Like Kirk in The Wrath of Khan — see? Better — we older kids of the blockbuster generation are left with a sense of temporal displacement. The reboot concept doesn’t help. It’s merely a confirmation that your memories are drying out and curling like the edges of a vintage movie poster.
I suspect that Lucas and Spielberg feel this, too.
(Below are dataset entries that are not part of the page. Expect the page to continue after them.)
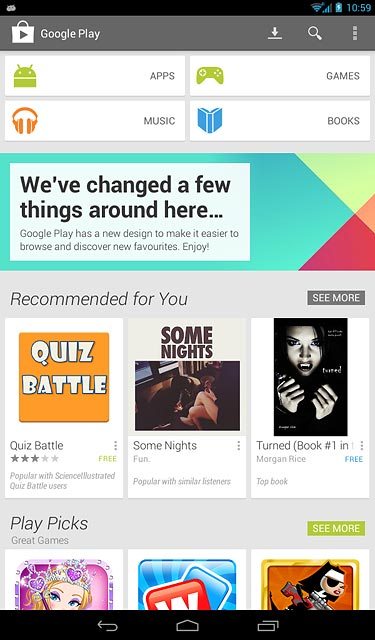375x640 pixels.
Task: Open the princess game icon in Play Picks
Action: click(x=64, y=584)
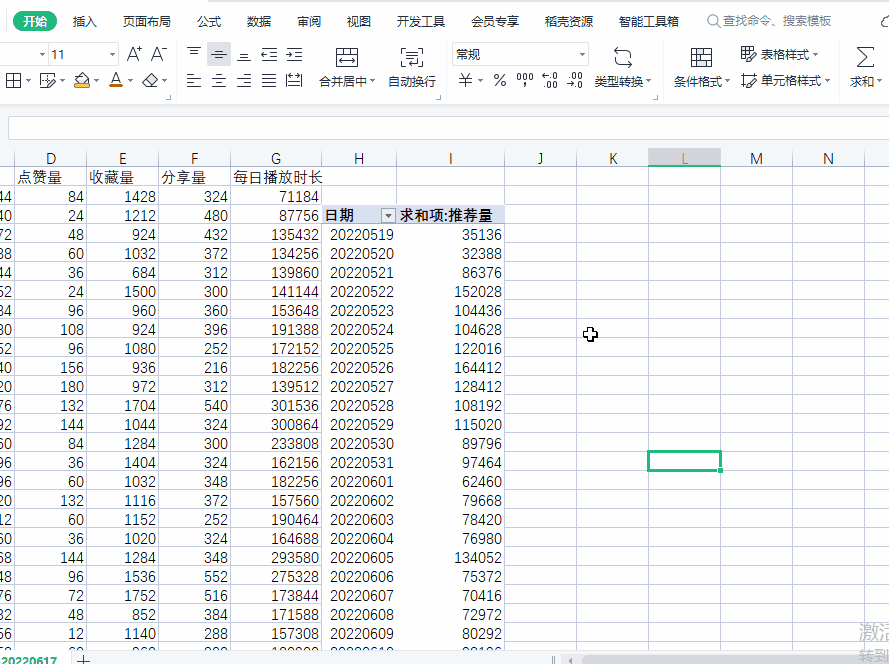Toggle vertical middle alignment
Screen dimensions: 889x664
tap(219, 55)
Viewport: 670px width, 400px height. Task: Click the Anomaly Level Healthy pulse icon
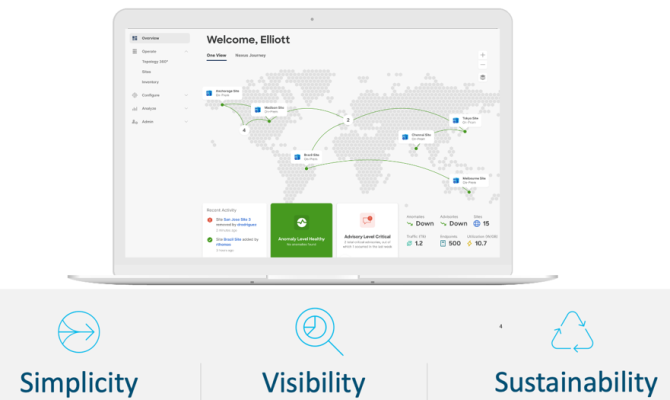coord(301,223)
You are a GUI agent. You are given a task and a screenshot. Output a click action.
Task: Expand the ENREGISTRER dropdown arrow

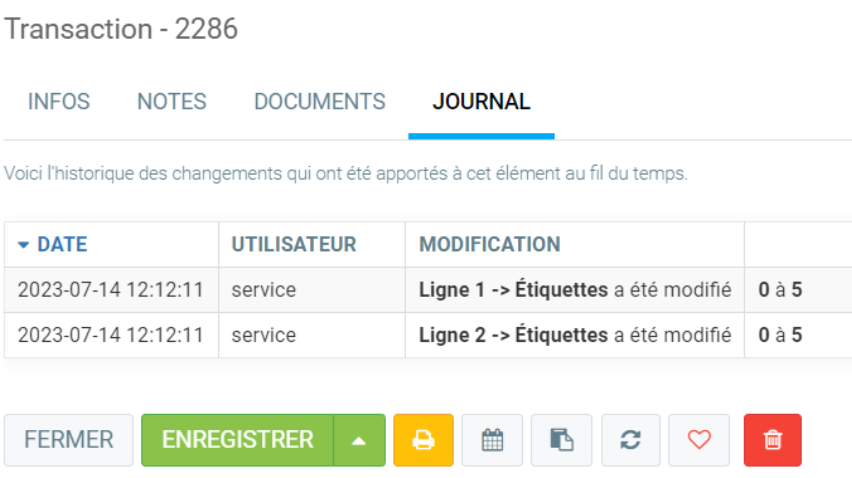[359, 440]
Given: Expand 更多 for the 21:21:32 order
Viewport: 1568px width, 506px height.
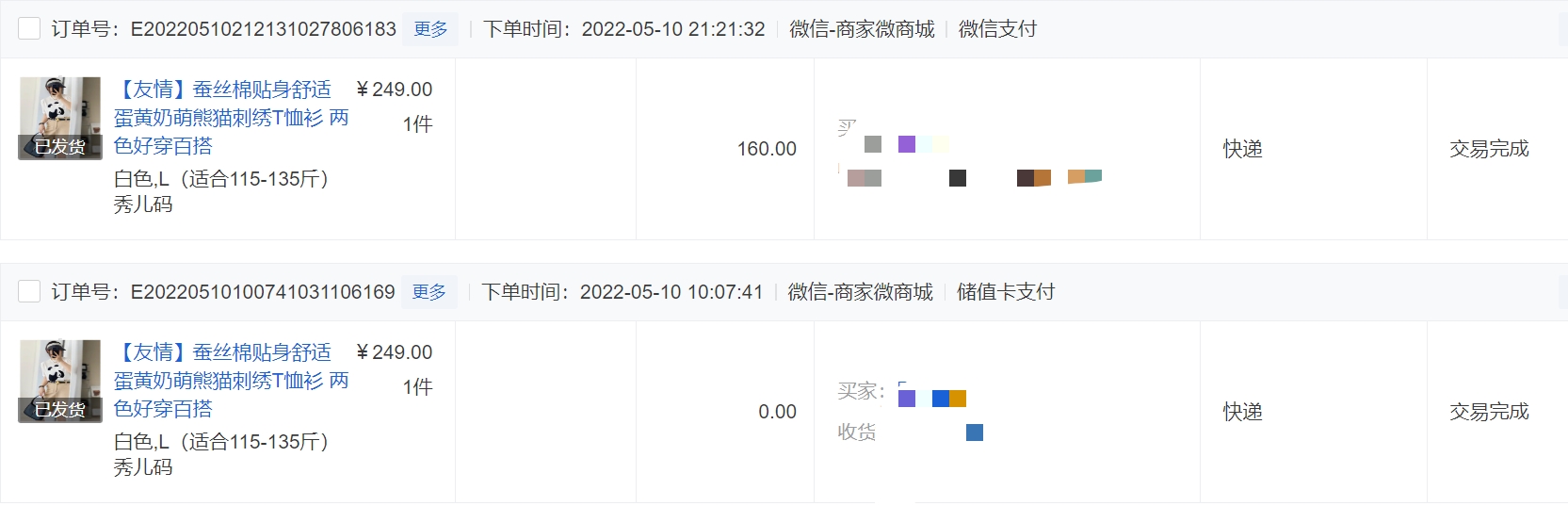Looking at the screenshot, I should tap(430, 29).
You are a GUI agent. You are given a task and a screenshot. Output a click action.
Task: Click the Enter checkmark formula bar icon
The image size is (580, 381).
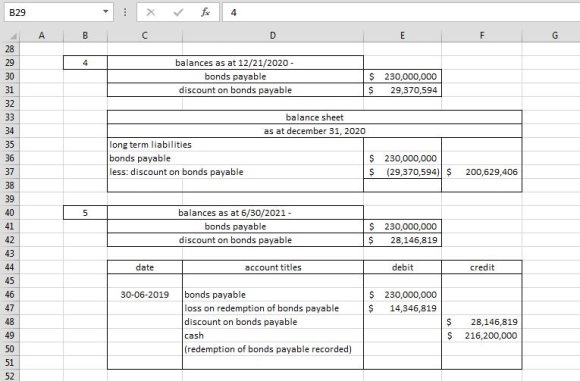click(x=178, y=13)
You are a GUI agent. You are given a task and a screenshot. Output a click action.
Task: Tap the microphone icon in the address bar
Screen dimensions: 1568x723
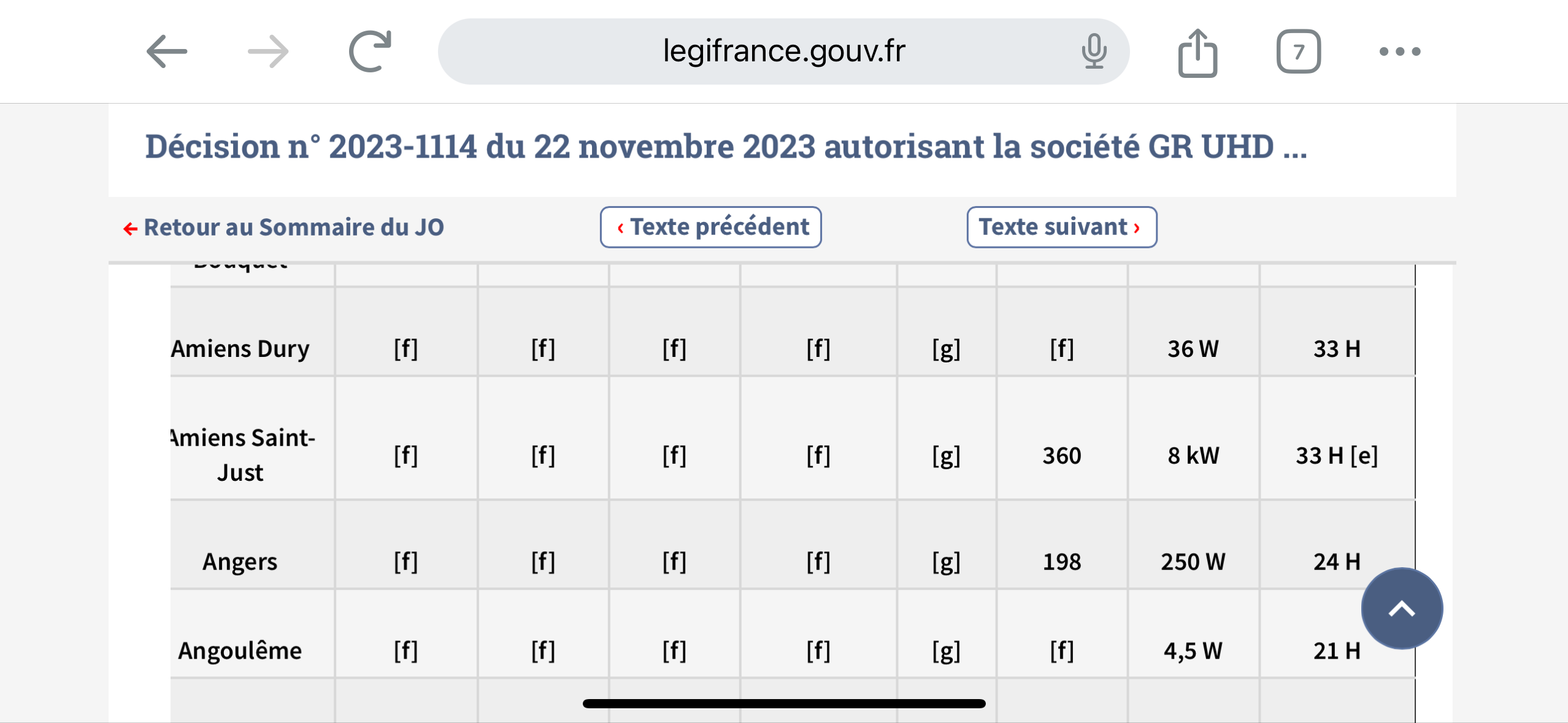(1094, 52)
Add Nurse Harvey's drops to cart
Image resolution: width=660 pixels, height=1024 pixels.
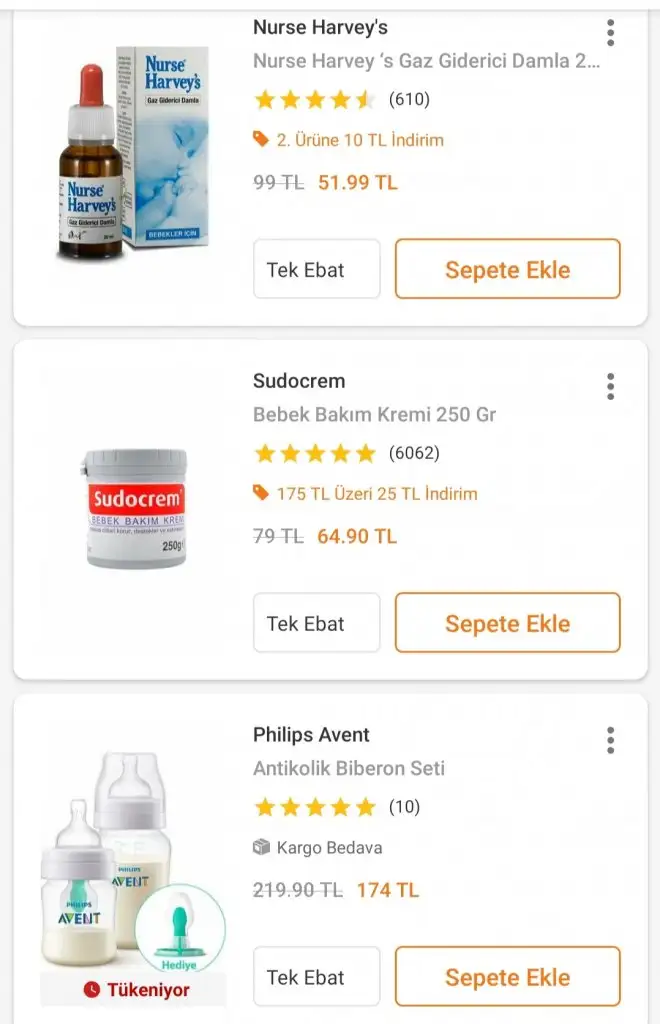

They’ve become — though this would make a ’70s auteur laugh — too artistic for the Blockbuster Age. “We’re talking Lincoln and Red Tails — we barely got them into theaters,” Lucas grumbled at USC. “You’re talking about Steven Spielberg and George Lucas can’t get their movie into a theater.”
He added, “I think eventually the Lincolns will go away and they’re going to be on television.”
“As mine almost was,” Spielberg said. “This close — ask HBO — this close.”
Yet just five years ago, Spielberg and Lucas were making Indy 4, a movie that easily got into theaters and totally missed the mark. Remember Shia LaBeouf’s perceptive remark: “I just feel like we were trying to enforce innocence on an audience that wasn’t willing.” The audience now gets its innocence from the Marvel Universe.
By announcing the “death” of the blockbuster, we mistake our own gray hairs for a paradigm shift, and our own quirky film passions with the universe’s. An era of moviemaking hasn’t ended. The ability of some of us to love blockbusters unashamedly, and make them effortlessly, has.
It’s no generational boast to say I won’t love Prometheus as much as I loved Aliens, or Episode VII as much as I loved Episode V. It’s more like generational envy. Kids will still embrace blockbusters with uncomplicated love. Meanwhile, Steven, George, and I will be holding hands in the art house, waiting for the world to explode.